School House Rock Live JR.
SCHOOLHOUSE ROCK LIVE! JR. opens at 6 a.m. as Tom Mizer, a young teacher, wakes up on his first day of work. As his alarm goes off, Tom enters and begins to rehearse his teaching technique. Soon, Tom's thoughts begin to take life around him. In an attempt to calm himself, Tom turns on the T.V. What’s on this morning? Why, it's Schoolhouse Rock! As Tom gets drawn into the show the first song begins. Tom thinks he may be losing his marbles and attempts to turn off the T.V. His various alter egos convince him that he is O.K. Each one of them is a part of Tom's mind. They’re every person, place and thing he has ever seen. Tom is still quite unconvinced that he is has not lost his mind. Undaunted, the ensemble sings, "A Noun is a Person, Place, or Thing."
Tom tries to move into his day by looking over his lesson plan, which he feels will be a tough job. George and the rest of the company assure him that with their help, it will be as easy as one, two, "Three Is a Magic Number." The song tells the tale of the magic number three and it’s almost magical qualities. After the number about the number Tom remarks that it was, "…the coolest song." Which leads right into, "Unpack Your Adjectives." Shulie and company describe the descriptive qualities of adjectives.

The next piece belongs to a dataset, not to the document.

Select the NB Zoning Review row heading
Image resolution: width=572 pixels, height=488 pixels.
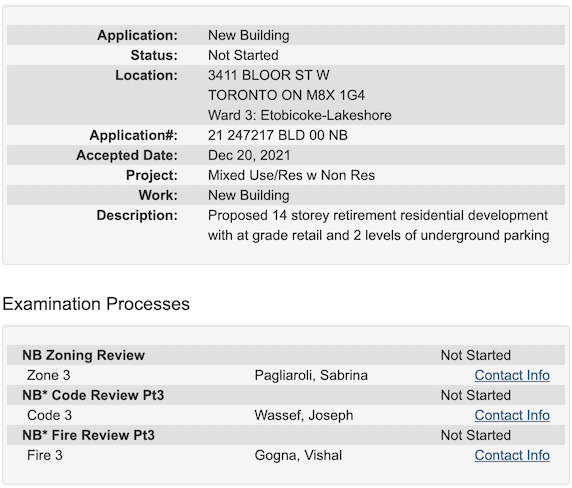(x=84, y=355)
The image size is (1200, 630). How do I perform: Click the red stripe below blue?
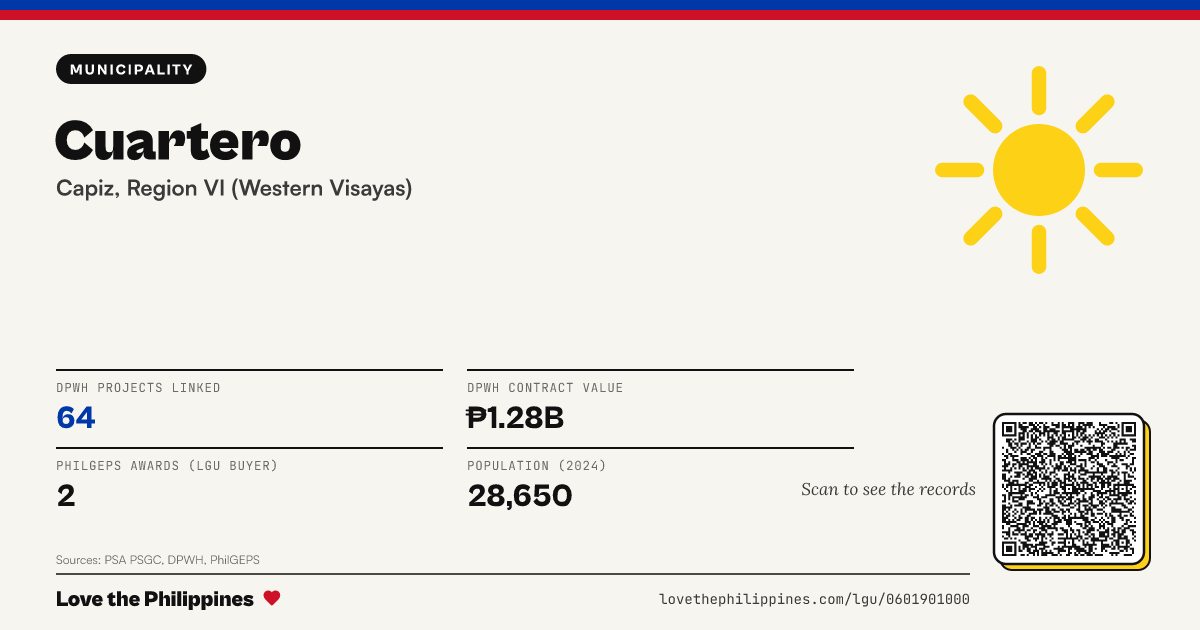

After "Unpack Your Adjectives", Tom begins to accept the fact that his thoughts have taken on human form and loosens up a little. He pleads that he has to teach other subjects like Social Studies and his new-found helpers are right there for him with, "Just a Bill." George, dressed as a "bill" tells the story of a bill and it’s journey towards becoming a law. The song reminds Tom just how much he remembered of, "Schoolhouse Rock", and Shulie reminds Tom that, "The Preamble" was another shining example of the series educational value. Each character remembers sitting taking a test and singing the tune that made the Preamble to the Constitution unforgettable.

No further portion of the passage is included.